— Start Selected passage —

Paraphrasing the famous words of Charles Olson and Robert Creeley over and over again (on another instance in “Artifice of Absorption,” see Cazé 95-96), Bernstein is not afraid of contradiction, since it is in contradiction that the very instability of thinking and of writing can be approached. How can one reconcile the following statements, which were published in the same ground-breaking volume edited by Ron Silliman, In the American Tree?

Theory is never more than the extension of practice [...]. (Bernstein in Silliman [1986] 488)

All writing is a demonstration of method; it can assume a method or investigate it. In this sense, style and mode are always at issue, for all styles are socially mediated conventions open to reconvening at any time. (Bernstein in Silliman [1986] 589)

Perhaps they can be reconciled through the very notion of “conventions open to reconvening,” in the sense that all statements would remain open to restating, all writings open to rewriting, etc. This insistence on the exploratory nature of writing itself (writing as thinking) is not unique to Bernstein: it can be found in statements by Lyn Hejinian (“The language itself materializes thought; the writing realizes ideas. One discovers what one thinks, sees, says, and as the words unfold in the work, the work, directed by form, extends outward.”–Hejinian in Silliman [1986] 487). Similarly, Bernstein shares with Nick Piombino the idea that “poetry is a graphic form of unrighting the publicly codified colocation of a grapheme with symbolized ordinary writing and speech usage and the imaging function of the mind” (Piombino in Silliman [1986] 577).

— End Selected passage —
— Start Dataset content —

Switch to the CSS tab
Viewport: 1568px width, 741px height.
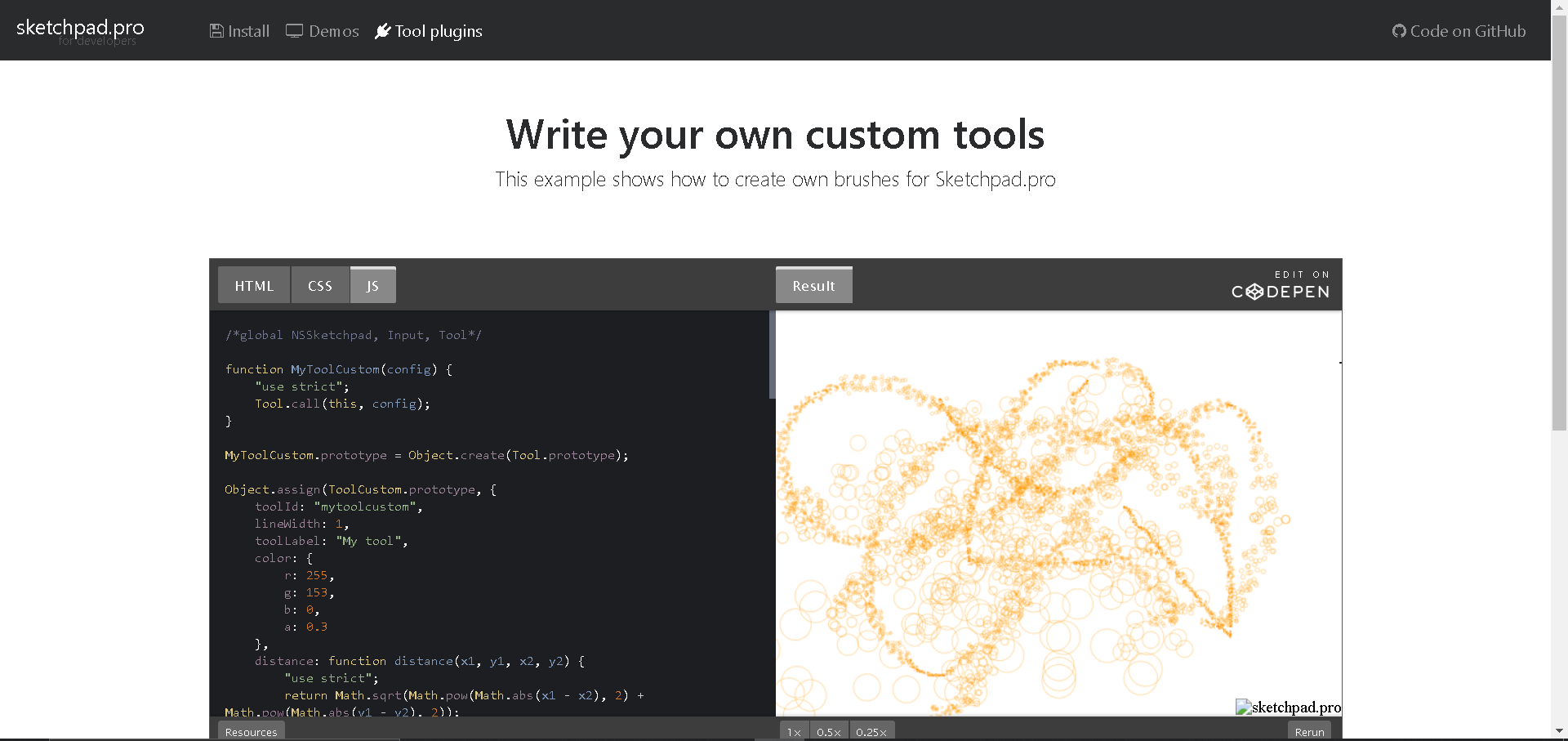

— End Dataset content —

__Written problem A__
List every person named in the passage on Bernstein.
__Written problem B__
Summarize the passage on Bernstein in two sentences.
__Written problem C__
Resume the passage on Bernstein after its final sentence.

__Response A__
Charles Olson, Robert Creeley, Cazé, Bernstein, Ron Silliman, Lyn Hejinian, Nick Piombino

__Response B__
Bernstein is not afraid of contradiction, since contradiction is where the instability of thinking and writing can be approached, and two of his statements in In the American Tree may be reconciled through the notion of "conventions open to reconvening." This view of writing as exploration, or writing as thinking, also appears in statements by Lyn Hejinian, and Bernstein shares an idea about poetry with Nick Piombino.

__Response C__
The aim of poetic practice, then, is not to use “artifice” to erase the markers of self-expression, since writing remain a “trace of a self” (Bernstein in Silliman [1986] 593), nor is it just to “characterize the characterizations” at work in the writing (Bernstein in Perelman [1985] 20), in a typological investigation reminiscent of the categories of normative philosophy, but it is to “recreate” the conditions of the experience of reading and in so doing make it a palpable experience:

All of which are ways of releasing the energy inherent in the referential dimension of language, that these dimensions are the material of which the writing is made, define its medium. Making the structures of meaning in language more tangible and in that way allowing for the maximum resonance for the medium–the traditional power that writing has always had to make experience palpable not by simply pointing to it but by (re)creating its conditions. (Bernstein “Semblance” in Andrews [1984] 115)

In this respect, Bernstein’s poetics is not against or outside tradition, and it does not have the ambition of earlier Modernist attempts to found a new tradition for a new poem. It is inscribed in language, in a tradition made present through the exhibition of its methods (not through the enforcement of one method made imperceptible through continuous conformity). Not so paradoxically then, the heterogeneity of Bernstein’s poetic modes is the direct consequence of a homogeneous effort to evidence the process of destabilization and to create the need for the reader to work at balancing the unbalanced in an exaggeration of the commonplace act of reading. When reading perforce becomes deciphering, in the case of unorthographic texts, or more simply in the case of expository discourse presented as lineated poetry, the very practice of reading is experienced as what it is: the hazardous piecing together of disrupted elements according to fragile and possibly inadequate preconceived structures.

(Bernstein “Artifice of Absorption” [1992] 30)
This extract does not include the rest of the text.